The problem -
Return the tail of the records exactly, starting from the line containing "This screenshot has width=606, height=596." and ending with the final line.

Segment Open

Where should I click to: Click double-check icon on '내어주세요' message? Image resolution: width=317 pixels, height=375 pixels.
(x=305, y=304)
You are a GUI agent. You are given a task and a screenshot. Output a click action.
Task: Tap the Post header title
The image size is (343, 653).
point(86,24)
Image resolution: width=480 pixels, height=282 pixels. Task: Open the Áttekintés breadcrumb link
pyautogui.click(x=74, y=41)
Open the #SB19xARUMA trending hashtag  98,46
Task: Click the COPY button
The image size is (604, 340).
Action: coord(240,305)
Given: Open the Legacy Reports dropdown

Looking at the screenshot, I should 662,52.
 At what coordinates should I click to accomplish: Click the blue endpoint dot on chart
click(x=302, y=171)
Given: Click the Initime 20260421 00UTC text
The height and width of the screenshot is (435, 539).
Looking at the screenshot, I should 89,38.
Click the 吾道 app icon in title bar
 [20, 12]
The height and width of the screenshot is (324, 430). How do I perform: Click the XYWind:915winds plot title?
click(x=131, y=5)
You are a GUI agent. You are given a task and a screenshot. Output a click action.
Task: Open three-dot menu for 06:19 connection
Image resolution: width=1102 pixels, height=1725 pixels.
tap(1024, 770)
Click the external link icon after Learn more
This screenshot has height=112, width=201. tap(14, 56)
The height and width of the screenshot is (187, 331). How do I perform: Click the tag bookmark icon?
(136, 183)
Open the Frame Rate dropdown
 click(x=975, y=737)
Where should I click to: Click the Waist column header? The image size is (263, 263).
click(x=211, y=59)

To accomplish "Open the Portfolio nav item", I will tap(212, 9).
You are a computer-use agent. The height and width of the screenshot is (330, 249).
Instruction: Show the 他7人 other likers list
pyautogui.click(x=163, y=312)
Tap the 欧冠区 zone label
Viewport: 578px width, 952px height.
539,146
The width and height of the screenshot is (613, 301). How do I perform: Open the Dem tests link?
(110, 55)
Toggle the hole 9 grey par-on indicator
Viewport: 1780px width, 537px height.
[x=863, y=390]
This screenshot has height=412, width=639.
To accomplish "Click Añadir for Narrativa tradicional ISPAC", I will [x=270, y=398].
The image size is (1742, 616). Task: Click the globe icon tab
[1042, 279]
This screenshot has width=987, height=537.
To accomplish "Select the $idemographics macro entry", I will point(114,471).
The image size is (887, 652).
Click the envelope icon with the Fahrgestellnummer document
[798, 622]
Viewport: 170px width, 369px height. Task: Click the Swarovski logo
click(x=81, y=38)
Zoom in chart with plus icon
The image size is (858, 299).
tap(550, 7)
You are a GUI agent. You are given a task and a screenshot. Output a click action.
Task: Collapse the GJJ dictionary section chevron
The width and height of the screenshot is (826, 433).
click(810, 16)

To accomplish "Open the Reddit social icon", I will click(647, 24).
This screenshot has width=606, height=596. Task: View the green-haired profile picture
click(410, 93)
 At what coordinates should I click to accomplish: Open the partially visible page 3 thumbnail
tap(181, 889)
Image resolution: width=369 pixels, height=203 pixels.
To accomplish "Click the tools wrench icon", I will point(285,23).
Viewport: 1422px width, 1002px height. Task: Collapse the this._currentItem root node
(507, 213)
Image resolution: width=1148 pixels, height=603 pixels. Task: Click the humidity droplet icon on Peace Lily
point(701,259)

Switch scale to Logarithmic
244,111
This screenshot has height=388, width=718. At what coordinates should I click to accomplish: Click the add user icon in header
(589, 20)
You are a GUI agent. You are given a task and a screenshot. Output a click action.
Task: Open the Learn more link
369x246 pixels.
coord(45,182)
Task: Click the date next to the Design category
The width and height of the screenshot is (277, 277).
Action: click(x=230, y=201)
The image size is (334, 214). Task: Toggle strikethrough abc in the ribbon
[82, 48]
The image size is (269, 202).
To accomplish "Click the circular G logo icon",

Segment Closed

Task response -
This screenshot has width=606, height=596. Task: View the green-haired profile picture
click(410, 93)
 At what coordinates should I click to accomplish: Open the partially visible page 3 thumbnail
tap(181, 889)
Image resolution: width=369 pixels, height=203 pixels.
To accomplish "Click the tools wrench icon", I will point(285,23).
Viewport: 1422px width, 1002px height. Task: Collapse the this._currentItem root node
(507, 213)
Image resolution: width=1148 pixels, height=603 pixels. Task: Click the humidity droplet icon on Peace Lily
point(701,259)

Switch scale to Logarithmic
244,111
This screenshot has height=388, width=718. At what coordinates should I click to accomplish: Click the add user icon in header
(589, 20)
You are a GUI agent. You are given a task and a screenshot. Output a click action.
Task: Open the Learn more link
369x246 pixels.
coord(45,182)
Task: Click the date next to the Design category
The width and height of the screenshot is (277, 277).
Action: click(x=230, y=201)
The image size is (334, 214). Task: Toggle strikethrough abc in the ribbon
[82, 48]
The image size is (269, 202).
To accomplish "Click the circular G logo icon",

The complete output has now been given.